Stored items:
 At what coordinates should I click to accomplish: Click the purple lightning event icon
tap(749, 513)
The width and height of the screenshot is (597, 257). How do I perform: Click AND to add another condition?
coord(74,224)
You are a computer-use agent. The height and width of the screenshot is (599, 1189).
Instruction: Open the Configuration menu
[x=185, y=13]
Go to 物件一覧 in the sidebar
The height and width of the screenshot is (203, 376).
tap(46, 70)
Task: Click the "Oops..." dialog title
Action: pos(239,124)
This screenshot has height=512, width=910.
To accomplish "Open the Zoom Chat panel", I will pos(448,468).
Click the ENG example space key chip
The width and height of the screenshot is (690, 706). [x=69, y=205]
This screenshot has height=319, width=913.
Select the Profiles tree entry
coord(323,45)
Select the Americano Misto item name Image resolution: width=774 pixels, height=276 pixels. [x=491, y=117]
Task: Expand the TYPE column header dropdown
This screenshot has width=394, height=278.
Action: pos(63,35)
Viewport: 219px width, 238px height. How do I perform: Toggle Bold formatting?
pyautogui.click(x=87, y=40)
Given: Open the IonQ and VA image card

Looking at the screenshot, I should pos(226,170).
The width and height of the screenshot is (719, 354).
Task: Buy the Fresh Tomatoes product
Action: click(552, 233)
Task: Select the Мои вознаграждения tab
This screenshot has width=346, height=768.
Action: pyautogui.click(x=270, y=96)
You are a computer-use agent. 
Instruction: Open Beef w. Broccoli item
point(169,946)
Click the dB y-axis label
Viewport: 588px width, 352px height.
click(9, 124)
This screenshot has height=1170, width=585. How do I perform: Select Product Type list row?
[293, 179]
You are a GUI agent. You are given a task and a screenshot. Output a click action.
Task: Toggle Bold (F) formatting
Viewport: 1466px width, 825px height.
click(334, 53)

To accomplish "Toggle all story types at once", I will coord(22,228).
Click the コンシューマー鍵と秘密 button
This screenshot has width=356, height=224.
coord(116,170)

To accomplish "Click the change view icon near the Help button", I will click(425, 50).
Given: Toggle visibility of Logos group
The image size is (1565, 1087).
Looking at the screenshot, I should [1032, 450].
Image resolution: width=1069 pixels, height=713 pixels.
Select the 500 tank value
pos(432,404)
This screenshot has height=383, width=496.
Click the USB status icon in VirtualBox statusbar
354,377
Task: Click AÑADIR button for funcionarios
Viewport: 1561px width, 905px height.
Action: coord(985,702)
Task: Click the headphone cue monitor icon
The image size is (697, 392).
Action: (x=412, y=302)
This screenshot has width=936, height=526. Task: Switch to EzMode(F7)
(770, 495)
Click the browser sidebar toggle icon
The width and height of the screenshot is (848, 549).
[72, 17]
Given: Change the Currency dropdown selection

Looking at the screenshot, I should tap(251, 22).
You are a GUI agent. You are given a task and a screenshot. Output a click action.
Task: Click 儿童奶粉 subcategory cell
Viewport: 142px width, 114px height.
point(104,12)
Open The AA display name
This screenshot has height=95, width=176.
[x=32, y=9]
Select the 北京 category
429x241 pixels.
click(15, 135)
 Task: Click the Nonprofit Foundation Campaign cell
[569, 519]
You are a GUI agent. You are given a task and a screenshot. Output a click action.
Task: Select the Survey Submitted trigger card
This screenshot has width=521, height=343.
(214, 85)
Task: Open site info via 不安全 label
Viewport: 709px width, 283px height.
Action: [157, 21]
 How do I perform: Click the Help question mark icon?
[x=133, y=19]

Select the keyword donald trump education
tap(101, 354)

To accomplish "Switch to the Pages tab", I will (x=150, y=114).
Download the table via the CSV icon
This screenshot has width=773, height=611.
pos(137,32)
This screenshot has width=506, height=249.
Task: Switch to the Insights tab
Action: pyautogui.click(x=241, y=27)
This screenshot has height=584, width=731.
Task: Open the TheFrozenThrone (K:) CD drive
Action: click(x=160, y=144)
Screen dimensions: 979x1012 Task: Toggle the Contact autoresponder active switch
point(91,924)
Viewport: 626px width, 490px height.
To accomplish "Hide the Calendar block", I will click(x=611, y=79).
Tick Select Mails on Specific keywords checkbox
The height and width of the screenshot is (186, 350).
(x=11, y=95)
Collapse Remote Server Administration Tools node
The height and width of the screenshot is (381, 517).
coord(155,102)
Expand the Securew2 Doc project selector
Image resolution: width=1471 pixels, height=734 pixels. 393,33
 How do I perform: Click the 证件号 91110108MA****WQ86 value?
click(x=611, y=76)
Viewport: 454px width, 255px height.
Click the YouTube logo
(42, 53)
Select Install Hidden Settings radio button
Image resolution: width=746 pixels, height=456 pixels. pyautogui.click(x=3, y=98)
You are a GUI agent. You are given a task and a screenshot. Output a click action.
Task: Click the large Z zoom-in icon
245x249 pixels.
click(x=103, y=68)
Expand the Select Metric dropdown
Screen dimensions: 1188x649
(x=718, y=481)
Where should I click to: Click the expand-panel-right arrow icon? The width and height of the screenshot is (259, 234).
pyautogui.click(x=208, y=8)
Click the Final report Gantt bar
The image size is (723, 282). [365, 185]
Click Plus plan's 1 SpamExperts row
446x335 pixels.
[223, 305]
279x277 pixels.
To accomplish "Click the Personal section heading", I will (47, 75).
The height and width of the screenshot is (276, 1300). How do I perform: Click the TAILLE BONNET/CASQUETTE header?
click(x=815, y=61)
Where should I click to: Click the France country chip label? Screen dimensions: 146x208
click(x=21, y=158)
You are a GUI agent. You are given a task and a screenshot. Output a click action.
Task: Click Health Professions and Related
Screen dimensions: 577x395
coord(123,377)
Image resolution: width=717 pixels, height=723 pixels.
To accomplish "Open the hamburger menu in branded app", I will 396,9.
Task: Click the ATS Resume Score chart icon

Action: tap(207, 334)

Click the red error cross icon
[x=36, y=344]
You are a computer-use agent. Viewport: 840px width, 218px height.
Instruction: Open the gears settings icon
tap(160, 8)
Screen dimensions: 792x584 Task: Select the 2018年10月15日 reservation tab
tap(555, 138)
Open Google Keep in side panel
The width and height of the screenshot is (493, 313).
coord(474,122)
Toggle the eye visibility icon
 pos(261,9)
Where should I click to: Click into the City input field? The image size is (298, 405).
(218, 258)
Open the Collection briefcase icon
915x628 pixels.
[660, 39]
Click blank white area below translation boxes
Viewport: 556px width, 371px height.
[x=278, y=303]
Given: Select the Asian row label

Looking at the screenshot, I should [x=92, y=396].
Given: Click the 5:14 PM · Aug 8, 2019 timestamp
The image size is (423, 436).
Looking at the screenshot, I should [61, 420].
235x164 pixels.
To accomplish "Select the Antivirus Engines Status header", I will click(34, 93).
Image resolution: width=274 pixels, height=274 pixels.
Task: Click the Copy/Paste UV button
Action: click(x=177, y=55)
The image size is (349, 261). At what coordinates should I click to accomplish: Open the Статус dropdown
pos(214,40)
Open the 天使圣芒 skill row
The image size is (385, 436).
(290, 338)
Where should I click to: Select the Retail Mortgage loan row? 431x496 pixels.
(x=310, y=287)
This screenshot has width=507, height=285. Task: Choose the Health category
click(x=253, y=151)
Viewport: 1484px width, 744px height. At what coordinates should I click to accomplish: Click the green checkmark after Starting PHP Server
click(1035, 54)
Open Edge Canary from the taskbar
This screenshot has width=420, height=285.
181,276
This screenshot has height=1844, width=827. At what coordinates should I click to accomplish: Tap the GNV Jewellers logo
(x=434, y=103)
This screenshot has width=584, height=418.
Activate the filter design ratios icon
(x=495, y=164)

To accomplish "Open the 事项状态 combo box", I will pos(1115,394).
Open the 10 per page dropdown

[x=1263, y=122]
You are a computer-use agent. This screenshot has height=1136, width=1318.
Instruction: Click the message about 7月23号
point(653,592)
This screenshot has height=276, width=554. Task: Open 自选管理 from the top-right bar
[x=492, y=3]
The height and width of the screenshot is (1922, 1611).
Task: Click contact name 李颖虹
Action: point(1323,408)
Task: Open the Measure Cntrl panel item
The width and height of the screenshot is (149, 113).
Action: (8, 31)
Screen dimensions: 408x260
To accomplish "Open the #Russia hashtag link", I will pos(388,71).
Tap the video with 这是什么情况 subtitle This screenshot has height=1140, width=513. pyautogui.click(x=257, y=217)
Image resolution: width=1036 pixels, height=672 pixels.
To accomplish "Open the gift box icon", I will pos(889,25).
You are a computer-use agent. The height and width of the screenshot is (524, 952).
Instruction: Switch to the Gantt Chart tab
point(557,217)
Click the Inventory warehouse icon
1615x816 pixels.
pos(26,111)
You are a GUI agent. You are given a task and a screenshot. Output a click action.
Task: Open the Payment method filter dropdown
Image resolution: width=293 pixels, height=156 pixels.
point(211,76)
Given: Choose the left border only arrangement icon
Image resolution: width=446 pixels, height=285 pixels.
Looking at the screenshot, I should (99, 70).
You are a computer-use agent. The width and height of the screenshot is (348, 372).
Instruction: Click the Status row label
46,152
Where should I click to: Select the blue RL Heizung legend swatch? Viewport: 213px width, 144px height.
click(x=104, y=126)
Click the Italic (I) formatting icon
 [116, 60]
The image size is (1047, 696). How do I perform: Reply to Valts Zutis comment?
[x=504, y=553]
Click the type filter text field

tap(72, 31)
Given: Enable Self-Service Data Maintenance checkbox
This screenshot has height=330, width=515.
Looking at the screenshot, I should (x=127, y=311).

What to do =
The reply should consist solely of the lines of the data, exact, from the opening line through the line with "Click the dB y-axis label", inclusive.

Completed exercise =
 At what coordinates should I click to accomplish: Click the purple lightning event icon
tap(749, 513)
The width and height of the screenshot is (597, 257). How do I perform: Click AND to add another condition?
coord(74,224)
You are a computer-use agent. The height and width of the screenshot is (599, 1189).
Instruction: Open the Configuration menu
[x=185, y=13]
Go to 物件一覧 in the sidebar
The height and width of the screenshot is (203, 376).
tap(46, 70)
Task: Click the "Oops..." dialog title
Action: pos(239,124)
This screenshot has height=512, width=910.
To accomplish "Open the Zoom Chat panel", I will pos(448,468).
Click the ENG example space key chip
The width and height of the screenshot is (690, 706). [x=69, y=205]
This screenshot has height=319, width=913.
Select the Profiles tree entry
coord(323,45)
Select the Americano Misto item name Image resolution: width=774 pixels, height=276 pixels. [x=491, y=117]
Task: Expand the TYPE column header dropdown
This screenshot has width=394, height=278.
Action: pos(63,35)
Viewport: 219px width, 238px height. How do I perform: Toggle Bold formatting?
pyautogui.click(x=87, y=40)
Given: Open the IonQ and VA image card

Looking at the screenshot, I should pos(226,170).
The width and height of the screenshot is (719, 354).
Task: Buy the Fresh Tomatoes product
Action: click(552, 233)
Task: Select the Мои вознаграждения tab
This screenshot has width=346, height=768.
Action: pyautogui.click(x=270, y=96)
You are a computer-use agent. 
Instruction: Open Beef w. Broccoli item
point(169,946)
Click the dB y-axis label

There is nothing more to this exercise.